Pioniere haben eigenes Konzept entwickelt
Gesprächsangebote gab es von Seiten des Gemeinderats und auch von den Schlossbewohnern. Renate Hönscher (CDU) wünschte sich, von der Kerngruppe der noch im Schloss lebenden Bewohner mehr zu hören. Und Nadja Kögel, früher Langzeitpionierin und jetzt Schlossbewohnerin, lud die Räte zum Gespräch ins Schloss ein. Auf Nachfrage des SÜDKURIER erläuterte sie anschließend die Sicht der verbleibenden Schlossbewohner: „Wir haben parallel zum Schlossbetrieb die letzten Monate ein eigenes Nutzungskonzept auf Basis unser Erfahrungen mit dem Schloss aus anderthalb Jahren ‚Summer of Pioneers‘ entwickelt.“ Es beinhalte auch einen Vorschlag für ein zukünftiges Betreibermodell.

Die Kerngruppe wolle dieses Konzept dem Gemeinderat präsentieren und gemeinsam an einer dauerhaften Lösung für das Schloss arbeiten.

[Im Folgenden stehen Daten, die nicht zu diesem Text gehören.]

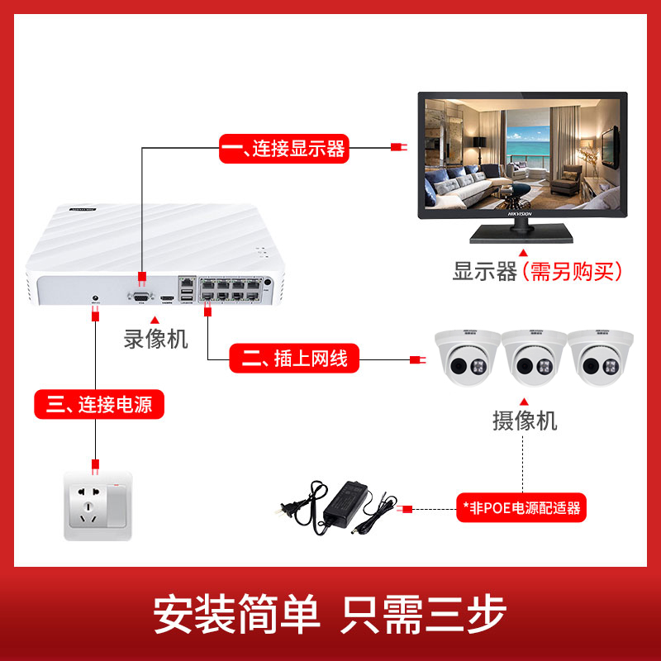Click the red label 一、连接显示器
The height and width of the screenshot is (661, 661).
pos(283,149)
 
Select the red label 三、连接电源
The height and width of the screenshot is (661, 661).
pos(99,405)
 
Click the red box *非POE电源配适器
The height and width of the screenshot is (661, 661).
pos(521,506)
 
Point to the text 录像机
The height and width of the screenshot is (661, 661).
pos(156,339)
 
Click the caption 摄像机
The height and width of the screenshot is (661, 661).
pos(525,421)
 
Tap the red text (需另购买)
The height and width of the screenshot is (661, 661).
pos(571,271)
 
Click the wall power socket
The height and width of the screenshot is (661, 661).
pos(97,506)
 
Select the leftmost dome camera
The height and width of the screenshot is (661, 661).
pos(468,356)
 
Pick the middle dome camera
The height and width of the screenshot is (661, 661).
pos(534,356)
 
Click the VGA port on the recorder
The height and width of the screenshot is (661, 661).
pos(140,293)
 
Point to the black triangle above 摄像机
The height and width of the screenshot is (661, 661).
pos(525,398)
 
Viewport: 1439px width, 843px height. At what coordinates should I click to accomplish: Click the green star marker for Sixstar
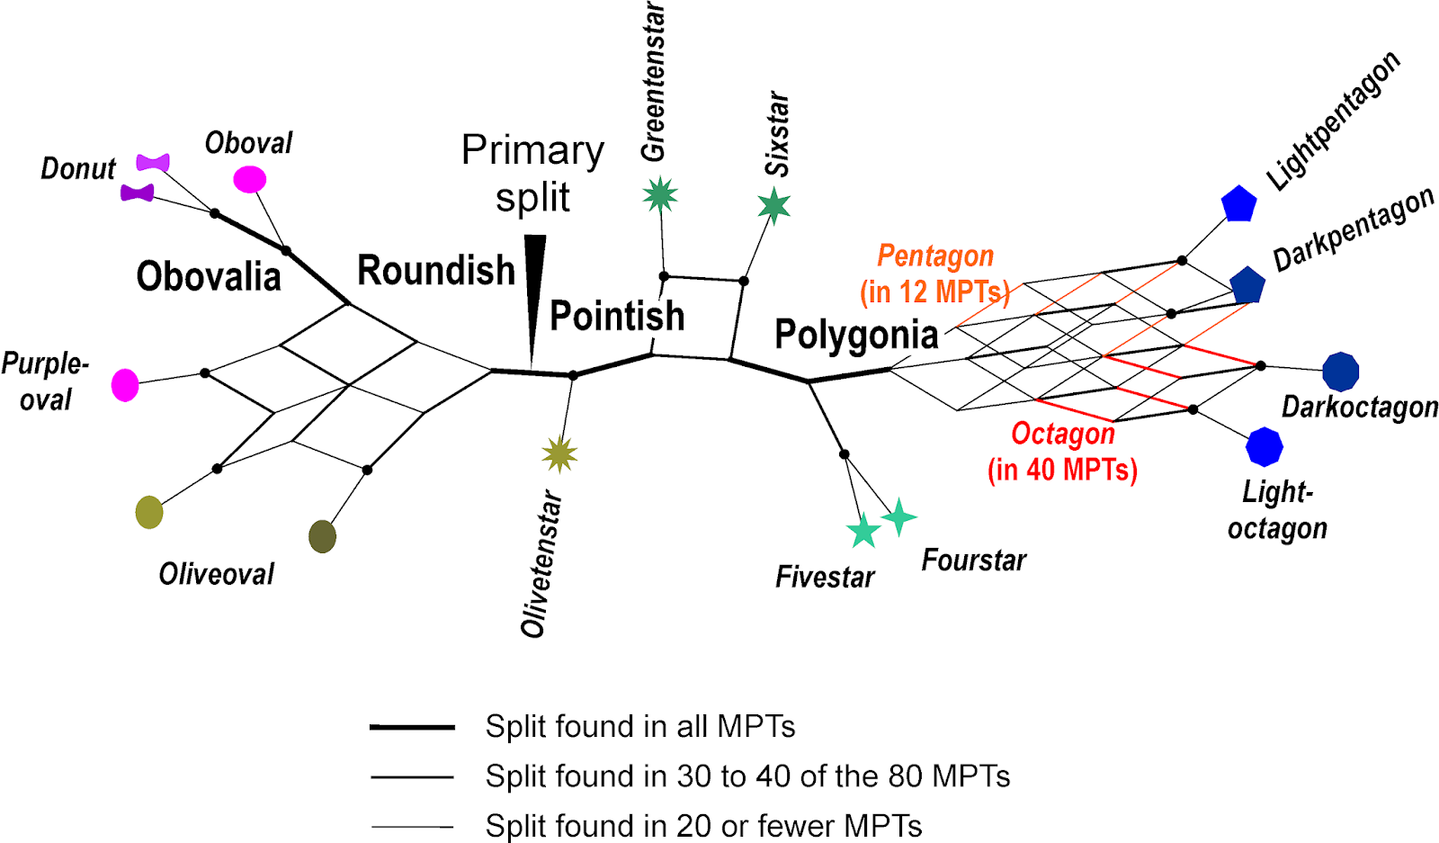[773, 206]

Es habe sich ein kleines Kernteam aus dem Kreise der Pionierinnen und Pioniere zusammengetan, um den Schlossbetrieb weiterzuführen.
Werden Pioniere dauerhaft in Tengen bleiben?
„Das bedeutet aber im Gegensatz zu den zwei Runden ‚Summer of Pioneers‘, dass es für uns jetzt um die grundsätzliche Entscheidung geht, den Lebens- und Arbeitsmittelpunkt nach Tengen zu verlagern. Dazu brauchen wir Planungssicherheit und eine klare Perspektive“, so Kögel. Ein großer Teil der früheren Pionierinnen und Pioniere habe signalisiert, das Projekt weiterhin zeitweise vor Ort oder auch aus der Ferne unterstützen zu wollen. Die Schlossbewohner seien zuversichtlich, in den nächsten Tagen gemeinsam mit Gemeinderat, Verwaltung und Bürgermeister einen gangbaren Weg zu finden.